Pero luego se enfrió. Aquella guerra, después de todo, no resultaba satisfactoria; nunca se podía profundizar lo suficiente, el chasquido nunca daba paso al resquebrajamiento, la comezón no llegaba a rascarse nunca; la irritación se cimentaba sobre sí misma, y los combatientes no conseguían sino rabiar cada vez más.

—¡Cerdos cerdos, hijos de cerdos, sooar ka baccha! -gritó Biju.

— Uloo ka patha, hijo de un búho, rastrero hijoputa indio.

Fijaron los límites en coyunturas cruciales. Se lanzaron uno a otro coles a modo de proyectiles.

—¡¡¡***!!! —dijo el francés.

A ellos les sonó como una airada ráfaga de diente de león, pero lo que dijo fue que eran un par de tipos difíciles. El estruendo de su pelea había ascendido por el tramo de escaleras y emitido una nota discordante, y cabía la posibilidad de que desbarataran el equilibrio, perfectamente primermundista arriba, perfectamente tercermundista veintidós peldaños más abajo. Mézclalo de cualquier manera y entonces ¿quién iría al restaurante, eh?

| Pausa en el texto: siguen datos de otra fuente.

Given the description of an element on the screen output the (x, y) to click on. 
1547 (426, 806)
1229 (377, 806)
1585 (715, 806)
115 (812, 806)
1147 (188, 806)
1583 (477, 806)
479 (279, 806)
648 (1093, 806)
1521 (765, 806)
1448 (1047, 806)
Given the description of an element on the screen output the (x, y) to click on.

Con sus coquilles Saint-Jacques à la vapeur a 27,50 dólares y la blanquette de veau a 23 dólares, y un pato que suponía un guiño a las colonias, sentado como un pachá en un lecho de su propia grasa, exudando aroma a azafrán.

¿En qué estaban pensando? ¿Tienen los restaurantes de París sótanos llenos de mexicanos, desis y pakis?

Claro que no. ¿En qué estáis pensando?

Tienen sótanos llenos de argelinos, senegaleses, marroquíes...

Adiós, Baby Bistro. «Aprovechad el tiempo libre para daros un baño», les dijo el propietario. Había sido lo bastante amable para contratar a Biju a pesar de que le resultaba apestoso.

El paki por un lado, Biju por el otro. Al doblar la esquina, se encuentran otra vez, se dan la espalda otra vez.